By Graham Hicks ,Edmonton Sun
FIRST POSTED: WEDNESDAY, JULY 25, 2012 12:00 AM MDT | UPDATED: TUESDAY, JULY 24, 2012 09:21 AM MDT
It usually takes a while to get things perfect.
But did you have to wait until the very end, Giuseppe Albi?
Giuseppe is the long-time producer of A Taste of Edmonton. The event started under his watch as general manager of the not-for-profit Events Edmonton.
After the 2012 Taste of Edmonton, Giuseppe is retiring. He’ll focus on his other career, as a renowned abstract painter.
This Taste of Edmonton is his best.
Taste of Edmonton is the city’s premier food fest. Forty-two restaurants booths line Churchill Square and are open from 11 a.m. to 11 p.m. every day until Saturday. Each sells two food items, usually at $4 to $5 each.
Taste of Edmonton is now near-flawless. The food choices are outstanding, the balance between yummy grease-o-rama and healthier dishes has been found. There’s also balance in the variety of restaurant booths. All tastes are fulfilled.
The lay-out creates festivity. It’s crowded enough at peak periods to generate excitement, but still breathable. Meanwhile, oasises of sit ‘n’ snack spaces can be found throughout the square and its perimeters.
The growing food truck scene is acknowledged. Five food trucks off the northeast corner play by the same rules as the booths.
The admission-free beer garden in the middle of Churchill Square has great live entertainment, with huge beverage selection at decent prices in the Taste of Beer and Taste of Spirits tents.
On the square’s north edge is the more tranquil, cafe -style Taste of Wine tent, again with excellent choice at reasonable prices.
It’s all highly civilized.
The food! The food!
Decisions are difficult — old favourites, new attractions, the sinfully delicious, the healthy, the barbecue, the classics — that interesting dish you saw just go by, which booth line-up is the shortest…
Just plunge in, buy your tickets, and eat away. Here’s what we tried.
The weird: deep-fried pickles (pickle slices doused in bar-food batter and deep-fried) at The Canadian Brewhouse booth. Quite the combo of hot, sour and crispy… and unusual!
The classic: Palace Banquets has been at Taste of Edmonton forever. This year they have three hot, steaming, fresh big scallops on a stick, wrapped in bacon that oozes aroma and is packed with artery-clogging calories. But so good!

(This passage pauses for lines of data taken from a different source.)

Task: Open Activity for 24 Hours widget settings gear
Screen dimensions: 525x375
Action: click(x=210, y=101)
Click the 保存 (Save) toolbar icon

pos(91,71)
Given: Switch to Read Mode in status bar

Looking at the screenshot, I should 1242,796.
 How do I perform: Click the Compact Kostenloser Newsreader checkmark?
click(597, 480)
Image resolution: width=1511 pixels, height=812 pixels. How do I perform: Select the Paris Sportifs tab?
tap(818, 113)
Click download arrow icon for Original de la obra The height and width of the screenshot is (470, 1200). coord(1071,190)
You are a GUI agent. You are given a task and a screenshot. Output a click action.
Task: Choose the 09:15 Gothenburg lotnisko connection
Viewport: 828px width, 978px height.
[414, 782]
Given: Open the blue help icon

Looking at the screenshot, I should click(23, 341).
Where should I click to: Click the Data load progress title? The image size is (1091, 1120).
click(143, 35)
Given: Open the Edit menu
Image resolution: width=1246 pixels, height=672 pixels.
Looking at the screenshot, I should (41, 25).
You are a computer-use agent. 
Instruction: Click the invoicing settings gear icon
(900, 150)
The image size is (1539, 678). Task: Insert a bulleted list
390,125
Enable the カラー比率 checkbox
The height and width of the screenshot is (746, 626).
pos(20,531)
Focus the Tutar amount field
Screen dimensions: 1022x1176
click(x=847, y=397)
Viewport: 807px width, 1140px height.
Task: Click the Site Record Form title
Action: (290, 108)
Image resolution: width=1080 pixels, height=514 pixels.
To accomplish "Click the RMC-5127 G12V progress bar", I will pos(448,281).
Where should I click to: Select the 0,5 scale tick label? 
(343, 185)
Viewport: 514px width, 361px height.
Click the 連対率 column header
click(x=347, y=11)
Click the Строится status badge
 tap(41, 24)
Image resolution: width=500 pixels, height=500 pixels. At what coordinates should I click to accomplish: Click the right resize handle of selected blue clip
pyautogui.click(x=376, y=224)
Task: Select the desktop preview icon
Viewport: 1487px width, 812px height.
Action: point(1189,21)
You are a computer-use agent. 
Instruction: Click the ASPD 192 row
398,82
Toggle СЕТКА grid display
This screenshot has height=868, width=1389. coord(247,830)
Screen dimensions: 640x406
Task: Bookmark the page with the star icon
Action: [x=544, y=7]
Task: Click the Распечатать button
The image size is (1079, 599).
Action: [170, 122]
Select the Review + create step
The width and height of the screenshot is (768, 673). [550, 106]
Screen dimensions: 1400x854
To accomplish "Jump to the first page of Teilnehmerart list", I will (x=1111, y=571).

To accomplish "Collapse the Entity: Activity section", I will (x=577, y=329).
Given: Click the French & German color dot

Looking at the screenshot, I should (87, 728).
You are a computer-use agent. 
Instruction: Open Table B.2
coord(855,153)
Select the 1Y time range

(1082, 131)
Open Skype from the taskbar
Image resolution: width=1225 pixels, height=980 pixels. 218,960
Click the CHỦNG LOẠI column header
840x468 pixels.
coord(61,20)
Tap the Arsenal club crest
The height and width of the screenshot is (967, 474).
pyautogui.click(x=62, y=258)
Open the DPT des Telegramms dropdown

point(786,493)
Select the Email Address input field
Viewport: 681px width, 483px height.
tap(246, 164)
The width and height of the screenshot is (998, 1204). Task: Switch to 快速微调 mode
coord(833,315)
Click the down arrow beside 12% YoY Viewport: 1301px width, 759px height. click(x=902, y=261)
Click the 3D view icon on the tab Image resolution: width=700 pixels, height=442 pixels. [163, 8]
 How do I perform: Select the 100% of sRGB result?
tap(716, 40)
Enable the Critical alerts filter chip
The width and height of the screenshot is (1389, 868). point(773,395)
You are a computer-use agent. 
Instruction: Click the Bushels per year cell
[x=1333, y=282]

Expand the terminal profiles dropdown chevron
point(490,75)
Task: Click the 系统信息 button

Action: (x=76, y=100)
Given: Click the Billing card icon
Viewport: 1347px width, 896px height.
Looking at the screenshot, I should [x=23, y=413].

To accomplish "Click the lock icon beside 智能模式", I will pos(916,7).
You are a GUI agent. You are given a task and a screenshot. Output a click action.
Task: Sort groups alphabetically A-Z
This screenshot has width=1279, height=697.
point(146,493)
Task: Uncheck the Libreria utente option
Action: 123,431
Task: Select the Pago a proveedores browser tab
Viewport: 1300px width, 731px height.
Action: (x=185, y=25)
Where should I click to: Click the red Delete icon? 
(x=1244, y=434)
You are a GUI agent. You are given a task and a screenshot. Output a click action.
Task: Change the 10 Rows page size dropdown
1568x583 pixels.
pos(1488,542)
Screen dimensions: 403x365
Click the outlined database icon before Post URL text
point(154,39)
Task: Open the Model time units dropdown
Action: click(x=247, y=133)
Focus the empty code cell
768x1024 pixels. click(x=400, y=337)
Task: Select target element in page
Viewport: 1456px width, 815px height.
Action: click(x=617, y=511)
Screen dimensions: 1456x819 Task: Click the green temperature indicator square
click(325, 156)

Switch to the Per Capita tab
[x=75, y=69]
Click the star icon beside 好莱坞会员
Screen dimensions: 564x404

Equally off the tasty dial from the Palace is a delicious light, creamy chocolate dulce cake dessert.
Another sweet is Pazzo Pazzo’s authentic tiramisu, a last indulgence before this feast must be followed by temporary famine.
The healthy AND delicious! Caffe Sorrentino’s chickpea salad cleanses the palate of all that grease. Tzin’s panzanella salad — chopped tomato with crouton-sized soft bread — is another health-conscious winner.
The delightfully new: The calamari at La Pasta Trattoria is light, fresh, plentiful, coated in a whisper of flour and perfectly paired with a scrumptious lemon garlic aoli sauce.
The meaty new: IRIE Foods on Whyte is offering slow-cooked, falling-off-the-bone, flavour-saturated Caribbean jerk chicken with rice in a delicious meaty sauce. The spice is moderated to Canadian tolerance levels, but add the stand-by Calypso sauce and one’s mouth is instantly, pleasingly, on fire! Irie!
Sausage delights: Bistro Praha’s Hungarian sausage on hot garlic bread with saurkraut is garlic heaven. Back at Tzin, co-owner Kelsey Danyluk, with Irvings Farm Fresh meat processers, has created a new, moist-style chorizo sausage. It is out-of-this-world delicious, braised in wine and served with Spanish bean salad.
There’s been grumbling about prices. Most Taste of Edmonton dishes cost four to five tickets at $1 each. Sorry, but the cost of transforming Churchill Square into a foodfest, complete with free entertainment, eats up a big chunk of that ticket price, and the restaurants won’t be long in business if prices are below costs. The value for money spent is most reasonable.
Eat on! A Taste of Edmonton runs through Saturday evening.